Nutritional support can be provided either parenterally or enterally or as a combination of the two. Transitional parenteral nutrition (TPN) is used to supplement enteral nutrition in the form of amino acids to the NICU neonate who is unable to tolerate enteral feeds due to gestation or acute illnesses. Parenteral nutrition is administered intravenously via a percutaneous central venous line. Neonates who have experienced significant asphyxia (hypoxia, metabolic acidosis and hypercapnia) or hypotension may have ischaemic injury to the intestine. Therefore it is not uncommon for these infants to receive parenteral fluids before small feeds are introduced, allowing the potentially compromised gastrointestinal mucosa to recover and avoid complications such as necrotising enterocolitis (Hashim & Guillet 2002). Enteral feeding involves the administration of breast milk or breast-milk substitute into the stomach, stimulating gut hormone secretion and motility and thus assisting the functional adaptation of the gastrointestinal tract (Bombell & McGuire 2008).
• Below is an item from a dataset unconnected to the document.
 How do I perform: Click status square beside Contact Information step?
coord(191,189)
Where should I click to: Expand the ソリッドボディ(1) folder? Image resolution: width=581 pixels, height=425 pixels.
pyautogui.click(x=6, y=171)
Intragastric feeding via an orogastric or nasogastric tube, breast, cup or bottle may be tried, depending on the clinical condition, gestational age and the responses of the neonate. Fetal sucking is seen as early as 13 weeks gestation (Hafstrom & Kjellmer 2000); however, the suck–swallow–breathing coordination is not efficient until nearer term. Preterm neonates of less than 34 weeks gestation are therefore usually fed via an orogastric or nasogastric tube (Hashim & Guillet 2002; Levene et al 2000). Illnesses that increase energy expenditure, such as respiratory or cardiac diseases, or neonates with congenital conditions may also prevent the neonate from suckling, resulting in the provision of intragastric feeds. Intermittent gastric feeds benefit the preterm neonate as they have small gastric capacity and assist the sick neonate in the prevention of respiratory compromise from a full stomach (Henderson & Macdonald 2004).

Clinical point

Neonates are obligatory nose-breathers. Nasogastric tubes can cause partial nasal obstruction, increased airway resistance, and increased work of breathing (Daga et al 1999); therefore an orogastric tube is preferred until respiratory compromise is alleviated.